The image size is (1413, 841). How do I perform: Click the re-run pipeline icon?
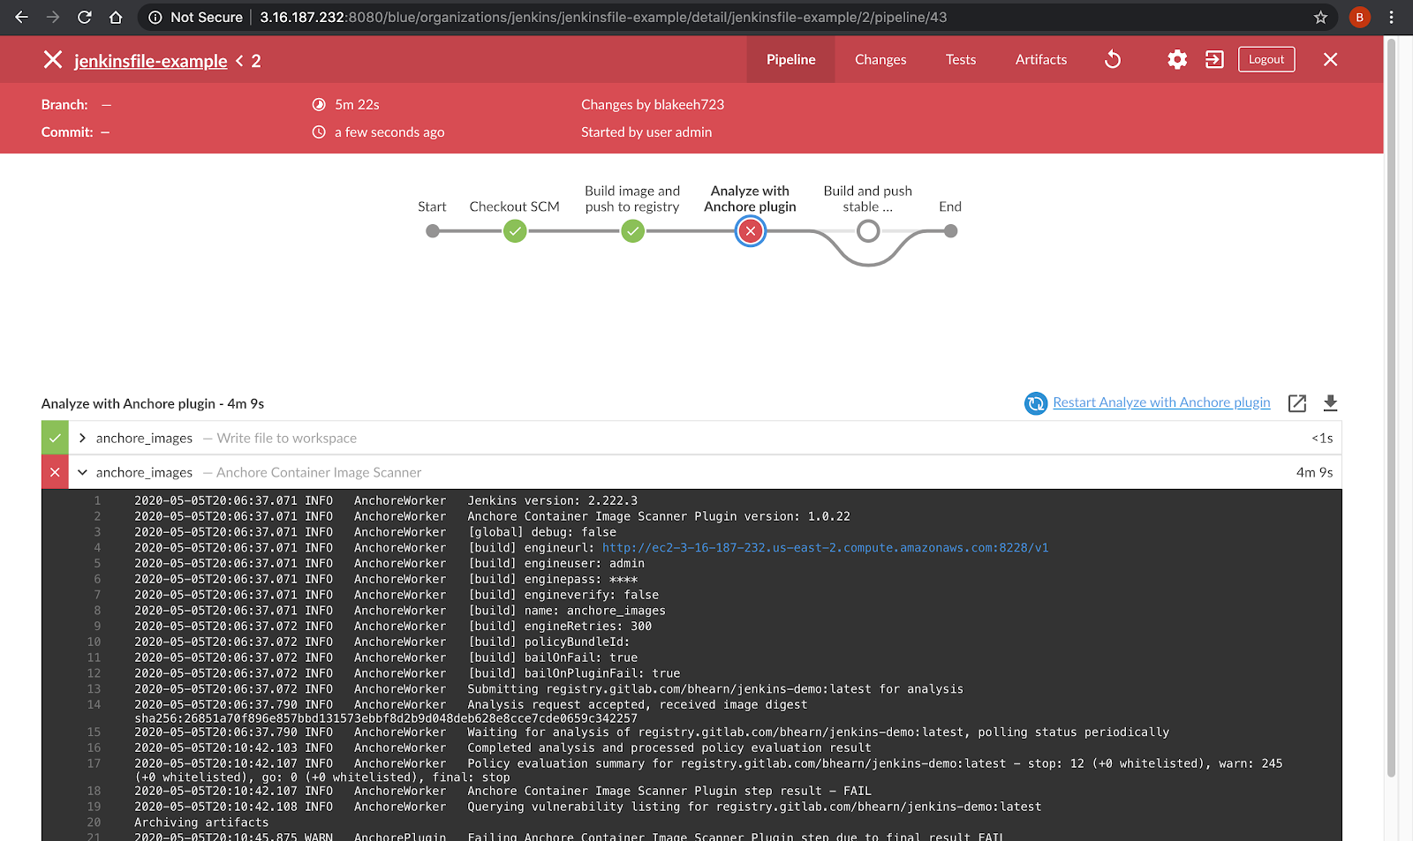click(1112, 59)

==

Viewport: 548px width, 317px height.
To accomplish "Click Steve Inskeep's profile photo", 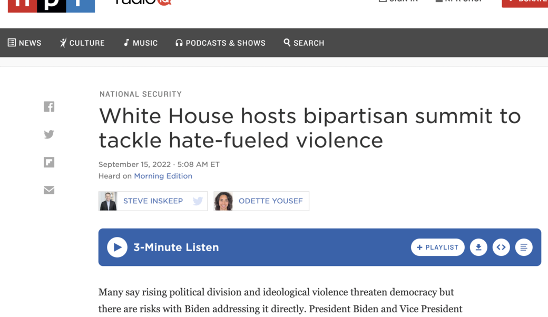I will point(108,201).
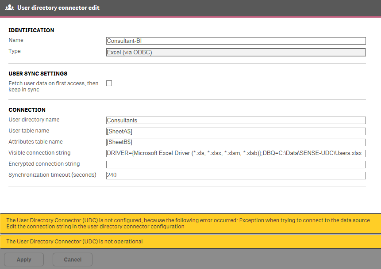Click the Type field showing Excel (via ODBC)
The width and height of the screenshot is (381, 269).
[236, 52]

_What you have to do_
Rewrite the records starting at the line that contains "The image size" and ending at the line that contains "click(1112, 59)", replacing "pipeline icon" with "pipeline button" and leaving everything else unchanged. Omit the pictures from your answer.

_Result of this task_
The image size is (1413, 841). How do I perform: Click the re-run pipeline button?
click(1112, 59)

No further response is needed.